**TASK TO CARRY OUT**
Reproduce each line of the entries that carries "beside".

(DATA PROVIDED)

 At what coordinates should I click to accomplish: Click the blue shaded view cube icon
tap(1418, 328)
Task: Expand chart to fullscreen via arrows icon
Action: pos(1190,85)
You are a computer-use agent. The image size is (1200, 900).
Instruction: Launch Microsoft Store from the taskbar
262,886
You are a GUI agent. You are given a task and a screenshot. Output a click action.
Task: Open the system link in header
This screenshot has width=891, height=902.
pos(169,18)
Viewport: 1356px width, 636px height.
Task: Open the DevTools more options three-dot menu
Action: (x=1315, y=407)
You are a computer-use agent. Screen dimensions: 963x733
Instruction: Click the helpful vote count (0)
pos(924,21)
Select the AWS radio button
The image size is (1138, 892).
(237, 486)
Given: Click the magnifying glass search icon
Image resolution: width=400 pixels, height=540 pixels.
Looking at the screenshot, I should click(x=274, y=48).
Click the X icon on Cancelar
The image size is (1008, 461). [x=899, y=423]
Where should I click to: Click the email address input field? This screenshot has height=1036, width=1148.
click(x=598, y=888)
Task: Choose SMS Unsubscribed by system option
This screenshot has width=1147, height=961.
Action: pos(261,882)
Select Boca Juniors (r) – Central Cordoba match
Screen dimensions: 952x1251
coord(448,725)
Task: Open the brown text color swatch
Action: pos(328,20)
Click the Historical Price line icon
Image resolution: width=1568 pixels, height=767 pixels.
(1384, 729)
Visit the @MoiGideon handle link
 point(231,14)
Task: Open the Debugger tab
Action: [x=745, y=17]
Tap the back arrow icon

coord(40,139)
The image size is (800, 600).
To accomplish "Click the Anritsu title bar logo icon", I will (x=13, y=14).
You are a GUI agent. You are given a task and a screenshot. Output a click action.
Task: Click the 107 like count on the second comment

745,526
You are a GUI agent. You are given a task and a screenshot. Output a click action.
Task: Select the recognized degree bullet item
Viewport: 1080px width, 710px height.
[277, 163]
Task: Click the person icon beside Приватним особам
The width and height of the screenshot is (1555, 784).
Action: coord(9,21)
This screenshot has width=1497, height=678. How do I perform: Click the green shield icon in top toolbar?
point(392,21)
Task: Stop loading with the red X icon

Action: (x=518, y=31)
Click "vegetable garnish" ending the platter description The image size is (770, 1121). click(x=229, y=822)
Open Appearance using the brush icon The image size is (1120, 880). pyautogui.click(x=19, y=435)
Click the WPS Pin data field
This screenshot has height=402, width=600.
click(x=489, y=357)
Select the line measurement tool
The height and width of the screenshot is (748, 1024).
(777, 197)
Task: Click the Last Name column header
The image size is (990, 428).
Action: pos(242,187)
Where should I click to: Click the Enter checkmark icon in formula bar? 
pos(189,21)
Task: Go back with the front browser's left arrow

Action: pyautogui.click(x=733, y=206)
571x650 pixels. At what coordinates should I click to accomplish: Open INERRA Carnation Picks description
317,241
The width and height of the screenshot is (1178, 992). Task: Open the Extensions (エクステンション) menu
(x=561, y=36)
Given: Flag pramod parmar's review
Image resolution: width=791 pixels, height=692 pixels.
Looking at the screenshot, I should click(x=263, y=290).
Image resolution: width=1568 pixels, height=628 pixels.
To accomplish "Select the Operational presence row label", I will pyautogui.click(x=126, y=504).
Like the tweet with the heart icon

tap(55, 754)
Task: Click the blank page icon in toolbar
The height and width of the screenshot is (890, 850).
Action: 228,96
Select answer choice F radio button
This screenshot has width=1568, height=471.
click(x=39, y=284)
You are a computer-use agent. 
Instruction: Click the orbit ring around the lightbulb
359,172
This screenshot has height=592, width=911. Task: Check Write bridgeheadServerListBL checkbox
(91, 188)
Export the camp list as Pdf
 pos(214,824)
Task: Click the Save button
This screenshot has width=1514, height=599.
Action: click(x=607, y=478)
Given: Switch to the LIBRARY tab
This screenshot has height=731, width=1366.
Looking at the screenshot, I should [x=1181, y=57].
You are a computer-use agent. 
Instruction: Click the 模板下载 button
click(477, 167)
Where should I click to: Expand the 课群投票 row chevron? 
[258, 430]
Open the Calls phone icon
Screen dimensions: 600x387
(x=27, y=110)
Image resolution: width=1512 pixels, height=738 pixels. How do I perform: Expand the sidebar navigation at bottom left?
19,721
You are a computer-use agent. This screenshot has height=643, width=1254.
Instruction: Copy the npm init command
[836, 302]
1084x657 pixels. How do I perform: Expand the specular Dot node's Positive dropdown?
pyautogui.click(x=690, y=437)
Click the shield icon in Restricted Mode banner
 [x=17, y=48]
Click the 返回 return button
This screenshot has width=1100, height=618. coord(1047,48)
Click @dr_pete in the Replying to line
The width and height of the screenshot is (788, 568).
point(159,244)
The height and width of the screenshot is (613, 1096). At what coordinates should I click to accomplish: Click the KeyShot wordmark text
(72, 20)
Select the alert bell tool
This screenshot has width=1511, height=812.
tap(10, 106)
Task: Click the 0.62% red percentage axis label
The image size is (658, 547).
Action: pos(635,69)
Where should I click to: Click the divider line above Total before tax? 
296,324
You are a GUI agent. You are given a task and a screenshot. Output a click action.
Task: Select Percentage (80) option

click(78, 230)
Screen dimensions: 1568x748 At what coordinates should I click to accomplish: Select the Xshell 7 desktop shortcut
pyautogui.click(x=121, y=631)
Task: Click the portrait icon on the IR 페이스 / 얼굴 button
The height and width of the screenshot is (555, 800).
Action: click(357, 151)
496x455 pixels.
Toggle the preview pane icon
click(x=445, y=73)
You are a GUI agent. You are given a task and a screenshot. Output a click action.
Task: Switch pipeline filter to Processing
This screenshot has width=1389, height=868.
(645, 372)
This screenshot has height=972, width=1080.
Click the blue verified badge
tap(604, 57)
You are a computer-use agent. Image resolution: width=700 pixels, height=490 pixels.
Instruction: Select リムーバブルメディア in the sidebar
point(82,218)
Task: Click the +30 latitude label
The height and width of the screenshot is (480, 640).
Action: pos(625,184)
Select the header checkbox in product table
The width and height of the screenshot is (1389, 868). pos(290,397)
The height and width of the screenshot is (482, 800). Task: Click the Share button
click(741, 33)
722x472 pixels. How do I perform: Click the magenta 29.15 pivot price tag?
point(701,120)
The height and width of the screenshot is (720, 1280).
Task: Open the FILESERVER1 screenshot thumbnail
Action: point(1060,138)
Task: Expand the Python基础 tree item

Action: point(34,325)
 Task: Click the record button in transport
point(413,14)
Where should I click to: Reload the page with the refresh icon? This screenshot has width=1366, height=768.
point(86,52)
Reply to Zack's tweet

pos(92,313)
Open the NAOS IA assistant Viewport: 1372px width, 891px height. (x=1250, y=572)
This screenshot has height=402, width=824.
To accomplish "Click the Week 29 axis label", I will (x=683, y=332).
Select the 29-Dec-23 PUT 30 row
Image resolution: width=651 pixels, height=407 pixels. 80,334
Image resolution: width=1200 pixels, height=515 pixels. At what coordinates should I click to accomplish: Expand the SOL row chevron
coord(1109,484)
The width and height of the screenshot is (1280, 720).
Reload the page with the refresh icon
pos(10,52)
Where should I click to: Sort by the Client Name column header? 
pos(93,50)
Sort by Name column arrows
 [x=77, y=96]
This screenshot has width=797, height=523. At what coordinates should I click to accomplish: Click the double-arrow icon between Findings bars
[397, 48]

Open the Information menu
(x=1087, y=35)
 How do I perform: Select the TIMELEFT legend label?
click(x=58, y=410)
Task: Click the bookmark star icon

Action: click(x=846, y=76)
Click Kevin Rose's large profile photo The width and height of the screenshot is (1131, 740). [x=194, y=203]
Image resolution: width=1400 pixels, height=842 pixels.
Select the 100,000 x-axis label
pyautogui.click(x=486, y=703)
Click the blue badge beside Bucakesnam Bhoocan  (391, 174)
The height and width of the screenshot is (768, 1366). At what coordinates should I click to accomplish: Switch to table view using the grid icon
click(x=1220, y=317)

(End DATA PROVIDED)

**ANSWER BOX**
Task: Click the person icon beside Приватним особам
Click the blue badge beside Bucakesnam Bhoocan  (391, 174)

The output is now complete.